Problem to work on - Here is the task for the records below: repeat exactly the lines from the one with "Task: Enable the Landscape rotation checkbox" to the one with "Given: Click the Function/Tool column header", both included, and nothing else.

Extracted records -
####

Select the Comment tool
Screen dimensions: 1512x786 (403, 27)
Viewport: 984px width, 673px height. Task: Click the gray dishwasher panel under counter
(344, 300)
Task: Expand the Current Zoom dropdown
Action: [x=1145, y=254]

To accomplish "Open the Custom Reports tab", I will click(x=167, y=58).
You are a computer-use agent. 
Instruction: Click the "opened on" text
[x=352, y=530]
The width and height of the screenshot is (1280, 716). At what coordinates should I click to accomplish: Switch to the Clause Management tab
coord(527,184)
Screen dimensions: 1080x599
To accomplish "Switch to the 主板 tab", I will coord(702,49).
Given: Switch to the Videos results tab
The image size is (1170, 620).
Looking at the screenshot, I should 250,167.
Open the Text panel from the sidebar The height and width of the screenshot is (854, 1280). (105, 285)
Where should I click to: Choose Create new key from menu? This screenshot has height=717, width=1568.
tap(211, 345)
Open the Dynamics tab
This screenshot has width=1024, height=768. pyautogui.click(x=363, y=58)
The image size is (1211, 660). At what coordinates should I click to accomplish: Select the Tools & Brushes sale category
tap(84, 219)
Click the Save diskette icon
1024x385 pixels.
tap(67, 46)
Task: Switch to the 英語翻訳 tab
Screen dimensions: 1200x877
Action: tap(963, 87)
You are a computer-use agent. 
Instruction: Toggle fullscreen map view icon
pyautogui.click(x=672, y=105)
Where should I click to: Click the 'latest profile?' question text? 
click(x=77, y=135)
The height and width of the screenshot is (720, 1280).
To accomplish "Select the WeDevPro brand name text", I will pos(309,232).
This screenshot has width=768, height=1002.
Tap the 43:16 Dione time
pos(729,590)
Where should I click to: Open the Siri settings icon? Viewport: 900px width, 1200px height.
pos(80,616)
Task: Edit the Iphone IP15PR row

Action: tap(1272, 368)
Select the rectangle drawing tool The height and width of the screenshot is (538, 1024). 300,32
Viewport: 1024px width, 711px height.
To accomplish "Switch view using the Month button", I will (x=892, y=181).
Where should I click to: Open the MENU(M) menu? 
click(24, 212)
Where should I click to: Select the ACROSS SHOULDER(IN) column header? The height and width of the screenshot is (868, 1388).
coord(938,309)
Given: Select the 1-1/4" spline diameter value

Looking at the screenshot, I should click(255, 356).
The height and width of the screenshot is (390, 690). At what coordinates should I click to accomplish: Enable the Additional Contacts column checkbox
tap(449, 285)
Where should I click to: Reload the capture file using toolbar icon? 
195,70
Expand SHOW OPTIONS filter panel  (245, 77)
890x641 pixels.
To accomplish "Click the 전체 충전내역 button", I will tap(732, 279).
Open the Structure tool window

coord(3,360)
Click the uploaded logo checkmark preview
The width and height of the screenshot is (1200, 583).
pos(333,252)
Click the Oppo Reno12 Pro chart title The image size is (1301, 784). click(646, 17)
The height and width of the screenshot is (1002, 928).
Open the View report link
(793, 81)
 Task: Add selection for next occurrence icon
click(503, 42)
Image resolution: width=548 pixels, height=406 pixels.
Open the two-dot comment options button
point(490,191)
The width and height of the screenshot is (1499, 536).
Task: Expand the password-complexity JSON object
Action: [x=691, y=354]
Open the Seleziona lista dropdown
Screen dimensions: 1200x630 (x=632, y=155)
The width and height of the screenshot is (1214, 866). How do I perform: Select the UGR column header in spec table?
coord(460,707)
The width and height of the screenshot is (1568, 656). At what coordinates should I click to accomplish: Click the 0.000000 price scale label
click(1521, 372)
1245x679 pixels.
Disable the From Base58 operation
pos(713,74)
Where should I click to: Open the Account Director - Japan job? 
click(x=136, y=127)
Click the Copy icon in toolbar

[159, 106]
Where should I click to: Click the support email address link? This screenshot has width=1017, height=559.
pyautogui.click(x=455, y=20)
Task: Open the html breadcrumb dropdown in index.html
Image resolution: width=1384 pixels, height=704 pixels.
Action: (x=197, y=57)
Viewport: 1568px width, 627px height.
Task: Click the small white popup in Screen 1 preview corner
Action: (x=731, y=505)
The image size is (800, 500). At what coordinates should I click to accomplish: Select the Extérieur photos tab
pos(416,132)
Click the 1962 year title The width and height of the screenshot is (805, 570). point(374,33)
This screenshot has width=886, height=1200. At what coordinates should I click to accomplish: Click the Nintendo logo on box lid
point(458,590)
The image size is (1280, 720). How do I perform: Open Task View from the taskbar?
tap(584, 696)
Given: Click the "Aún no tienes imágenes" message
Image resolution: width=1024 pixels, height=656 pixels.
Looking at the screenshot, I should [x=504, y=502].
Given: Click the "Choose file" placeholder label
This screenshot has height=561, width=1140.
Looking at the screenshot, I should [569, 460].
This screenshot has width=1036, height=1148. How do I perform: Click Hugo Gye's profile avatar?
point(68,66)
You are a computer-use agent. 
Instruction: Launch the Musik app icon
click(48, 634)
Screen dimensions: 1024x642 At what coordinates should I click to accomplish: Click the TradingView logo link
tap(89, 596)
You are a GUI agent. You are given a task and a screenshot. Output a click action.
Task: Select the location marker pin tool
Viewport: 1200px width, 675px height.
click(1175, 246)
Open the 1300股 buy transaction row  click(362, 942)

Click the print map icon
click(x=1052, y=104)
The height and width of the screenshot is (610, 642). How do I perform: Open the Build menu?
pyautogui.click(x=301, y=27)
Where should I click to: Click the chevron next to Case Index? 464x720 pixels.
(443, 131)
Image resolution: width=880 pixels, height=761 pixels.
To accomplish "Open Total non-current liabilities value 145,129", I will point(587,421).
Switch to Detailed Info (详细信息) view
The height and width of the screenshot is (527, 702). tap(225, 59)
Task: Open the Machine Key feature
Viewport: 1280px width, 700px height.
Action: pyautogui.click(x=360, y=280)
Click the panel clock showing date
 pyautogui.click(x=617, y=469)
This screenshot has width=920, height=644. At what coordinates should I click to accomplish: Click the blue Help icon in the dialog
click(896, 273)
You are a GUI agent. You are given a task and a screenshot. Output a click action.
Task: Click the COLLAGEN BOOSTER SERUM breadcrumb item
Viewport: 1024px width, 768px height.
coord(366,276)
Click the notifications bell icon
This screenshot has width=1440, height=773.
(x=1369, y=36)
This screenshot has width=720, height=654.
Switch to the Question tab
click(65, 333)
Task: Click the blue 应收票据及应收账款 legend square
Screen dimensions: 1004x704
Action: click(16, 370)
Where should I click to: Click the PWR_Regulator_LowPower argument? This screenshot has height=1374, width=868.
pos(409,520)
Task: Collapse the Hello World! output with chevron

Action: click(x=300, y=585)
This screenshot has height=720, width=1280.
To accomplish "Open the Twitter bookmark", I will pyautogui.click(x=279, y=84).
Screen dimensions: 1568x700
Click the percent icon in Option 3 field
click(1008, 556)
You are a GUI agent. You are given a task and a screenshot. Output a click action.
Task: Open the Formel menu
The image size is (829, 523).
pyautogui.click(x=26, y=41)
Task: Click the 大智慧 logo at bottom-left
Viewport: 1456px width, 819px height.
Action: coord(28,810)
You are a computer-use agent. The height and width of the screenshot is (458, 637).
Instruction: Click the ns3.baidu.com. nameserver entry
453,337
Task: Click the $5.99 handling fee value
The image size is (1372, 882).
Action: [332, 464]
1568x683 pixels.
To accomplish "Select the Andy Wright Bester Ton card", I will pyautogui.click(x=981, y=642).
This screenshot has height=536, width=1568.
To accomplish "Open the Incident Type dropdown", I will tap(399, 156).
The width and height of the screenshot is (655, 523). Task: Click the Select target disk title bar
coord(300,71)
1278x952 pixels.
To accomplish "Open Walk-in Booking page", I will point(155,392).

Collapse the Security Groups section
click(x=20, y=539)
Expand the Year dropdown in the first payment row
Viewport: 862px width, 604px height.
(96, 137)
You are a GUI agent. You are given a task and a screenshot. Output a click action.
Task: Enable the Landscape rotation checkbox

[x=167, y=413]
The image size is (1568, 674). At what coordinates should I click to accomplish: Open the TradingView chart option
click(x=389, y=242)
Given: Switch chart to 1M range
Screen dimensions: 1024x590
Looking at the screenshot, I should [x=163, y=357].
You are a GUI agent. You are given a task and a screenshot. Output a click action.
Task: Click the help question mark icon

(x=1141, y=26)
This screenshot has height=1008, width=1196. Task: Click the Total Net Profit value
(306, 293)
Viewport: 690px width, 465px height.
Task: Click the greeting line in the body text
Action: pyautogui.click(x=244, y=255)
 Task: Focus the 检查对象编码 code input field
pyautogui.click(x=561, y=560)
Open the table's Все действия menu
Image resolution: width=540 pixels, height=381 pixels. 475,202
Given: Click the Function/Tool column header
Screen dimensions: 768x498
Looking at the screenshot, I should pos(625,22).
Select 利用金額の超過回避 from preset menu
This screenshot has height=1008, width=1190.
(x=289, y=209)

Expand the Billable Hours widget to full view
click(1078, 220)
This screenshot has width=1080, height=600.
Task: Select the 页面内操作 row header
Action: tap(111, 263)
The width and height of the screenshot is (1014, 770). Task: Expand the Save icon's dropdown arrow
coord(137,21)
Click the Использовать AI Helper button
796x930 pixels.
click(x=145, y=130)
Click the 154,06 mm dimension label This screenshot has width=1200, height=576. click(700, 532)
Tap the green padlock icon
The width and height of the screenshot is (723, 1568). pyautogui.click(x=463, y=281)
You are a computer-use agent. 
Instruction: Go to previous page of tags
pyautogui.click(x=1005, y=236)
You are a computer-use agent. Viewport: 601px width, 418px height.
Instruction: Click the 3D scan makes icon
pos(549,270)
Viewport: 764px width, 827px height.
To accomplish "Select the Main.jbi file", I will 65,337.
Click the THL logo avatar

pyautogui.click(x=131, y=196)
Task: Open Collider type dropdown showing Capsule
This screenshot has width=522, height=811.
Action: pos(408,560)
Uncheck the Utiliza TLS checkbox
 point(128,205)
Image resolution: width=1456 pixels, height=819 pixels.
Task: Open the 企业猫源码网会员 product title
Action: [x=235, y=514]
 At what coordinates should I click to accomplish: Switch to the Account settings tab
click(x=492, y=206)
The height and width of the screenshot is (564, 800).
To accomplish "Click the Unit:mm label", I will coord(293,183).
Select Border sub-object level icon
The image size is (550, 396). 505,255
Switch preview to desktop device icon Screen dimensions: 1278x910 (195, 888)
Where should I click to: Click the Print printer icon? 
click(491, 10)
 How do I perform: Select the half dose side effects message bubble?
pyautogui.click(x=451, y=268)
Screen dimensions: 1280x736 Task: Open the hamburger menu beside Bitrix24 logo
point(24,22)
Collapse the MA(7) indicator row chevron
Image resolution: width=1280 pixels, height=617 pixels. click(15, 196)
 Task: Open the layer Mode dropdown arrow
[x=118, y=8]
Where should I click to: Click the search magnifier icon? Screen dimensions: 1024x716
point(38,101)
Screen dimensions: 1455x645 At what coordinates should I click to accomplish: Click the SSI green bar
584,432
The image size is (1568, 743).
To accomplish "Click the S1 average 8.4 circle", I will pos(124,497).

####

Answer to this problem -
Task: Enable the Landscape rotation checkbox

[x=167, y=413]
The image size is (1568, 674). At what coordinates should I click to accomplish: Open the TradingView chart option
click(x=389, y=242)
Given: Switch chart to 1M range
Screen dimensions: 1024x590
Looking at the screenshot, I should [x=163, y=357].
You are a GUI agent. You are given a task and a screenshot. Output a click action.
Task: Click the help question mark icon

(x=1141, y=26)
This screenshot has height=1008, width=1196. Task: Click the Total Net Profit value
(306, 293)
Viewport: 690px width, 465px height.
Task: Click the greeting line in the body text
Action: pyautogui.click(x=244, y=255)
 Task: Focus the 检查对象编码 code input field
pyautogui.click(x=561, y=560)
Open the table's Все действия menu
Image resolution: width=540 pixels, height=381 pixels. 475,202
Given: Click the Function/Tool column header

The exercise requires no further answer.